Good morning and welcome to this 43nd Saba Day celebration here on the beautiful grounds of the Harry L Johnson Museum. I would like to express a special welcome to the many visitors and the people of Saba who are here this morning to celebrate. Your presence this morning is greatly appreciated. Ladies and gentlemen, it is with great honour I wish everyone who is in attendance here this morning a Happy and Blessed Saba Day.
This year marks the 12th consecutive year that I have given a speech for Saba Day. Composing a Saba Day speech is never an easy task and as one would imagine, each year it gets a bit more difficult. However throughout the years I have been able to express my opinions about where we have come from, where we are today and how we continue to progress.
The ambiance for this Saba Day has a much different feeling to the celebration a year ago. Although last year we were privileged to have the royal family commemorate Saba Day with us, as Sabans, we celebrated with a heavy heart after having experienced the wrath of two major hurricanes. A year ago there was far less certainty about the overall recovery not only of Saba but also the Caribbean region. Today, if you didn’t know, you would not think we had been hit by such devastating hurricanes only a year ago. Our vegetation is as lush and green as ever, damaged homes have been built back stronger and more importantly the Saban way of life resembles normalcy again. We must however give thanks to God that we have been spared from hurricanes this year as that would have surely slowed our recovery.
Two weekends ago while getting ready to depart from St. Maarten, I joined in a conversation amongst a group who were expressing their opinions about the breakup of the Netherlands Antilles and that it was the worst thing that could have ever happened to these islands. From Saba’s perspective I begged to differ and I went on to reflect on some of the hardships that we had to endure with during the years before 10-10-10. Back then a budget was basically a wish list and it was a struggle not just from one month to the next but from day to day trying to find creative ways in order to keep the government and the basic services operational. Struggling to pay regular bills, month end salaries, organizing medical evacuations, ensuring that the hospital pharmacy was stocked with medicine and that our teachers and schools were equipped with the tools to educate our children were just few of the examples that I gave to express how difficult things were on Saba back then. Today we don’t face any of these same problems and positive advancements have been made in almost every sector not only in government but also with NGOs and the community.
Now, eight years since the transition, I would be lying if I said everything was perfect as there will always be room for improvements. However I am confident that Saba is moving in the right direction and the future is bright. Saba can boast of having stability within government and strong financial management. The results of these two fundamental principles have allowed for Saba to receive considerable project funding which is managed by your local government. Because of this, we have been able to truly develop and transform our island unlike many islands in the region or even developed countries have done in such a relatively short period of time. From a new runway and a renovated terminal building, to a completely renovated hospital, to planned new school buildings and renovated classrooms, to new playgrounds in our villages, to an expanded harbor which will start next year; progress is being made from one end of the island to the next in areas that are vital for our people and for the future growth of our island.
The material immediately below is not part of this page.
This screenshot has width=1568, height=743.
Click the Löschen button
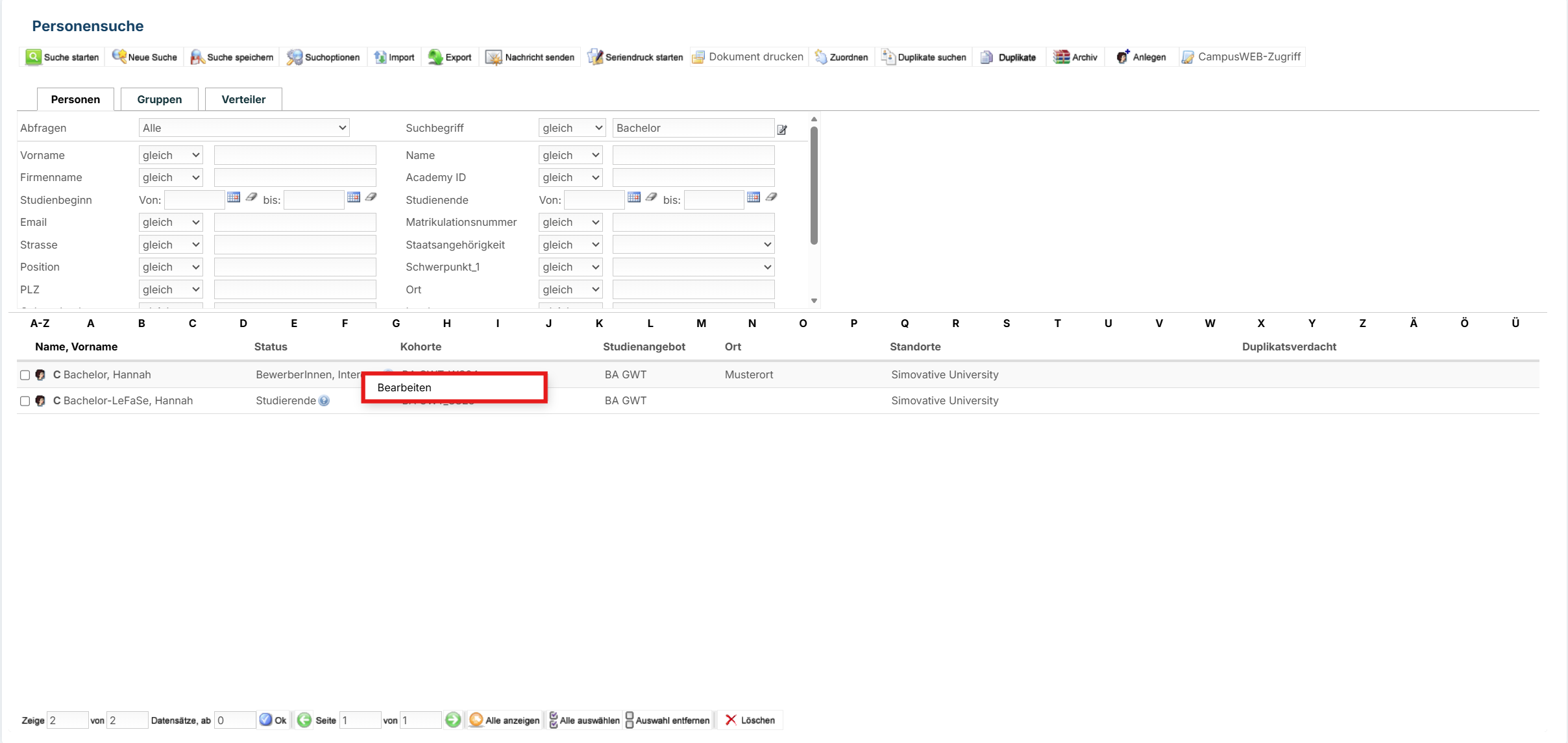(750, 720)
In addition to these tangible projects we have established a new social domain department to support our community, we are actively involved and support programs that improve the well-being of our youth, additional social homes are being built that will improve the living conditions for many families, a water project has been executed that has reduced the price of water by about 50% and we continuously do our utmost to work with all stakeholders to find practical solutions to further promote community development as a whole.
Unfortunately not everything is in our control as many aspects of reducing the cost of living and alleviating poverty is the responsibility of the Netherlands. Next year we will see some positive developments with marginal increases in the levels of minimum wage, social welfare and pensions. These small improvements will signify a start of at least the process to improve the standard of living for our people. But it’s not yet near the goals we aim for. Next week I will be traveling to the Netherlands where the lobbying process will continue as we further seek practical solutions for problems that have far reaching consequences for our community.
People who travel all over the world are continuously impressed when they come here for the first time with the organization, cleanliness and beauty of our island, and the hard work of our people. As Sabans, we are a proud and resilient people. We have a “do first” mentality where we “do” before we wait for someone to “do” for us. This is what makes Saba such a special place!
The foundation for an even stronger and more resilient Saba continues to be built which bodes well for a bright future. Together as a society Saba will continue to rise above and be an example for good governance supported by a strong, hardworking united community. Saba is our unspoiled queen, and all of us, government and the people, play a very important role to ensure that our cultural and social values are maintained so that future generations of Sabans can know and appreciate what it means to be Saban!
Ladies and Gentlemen have a happy and blessed Saba Day. May God continue to bless Saba and her people!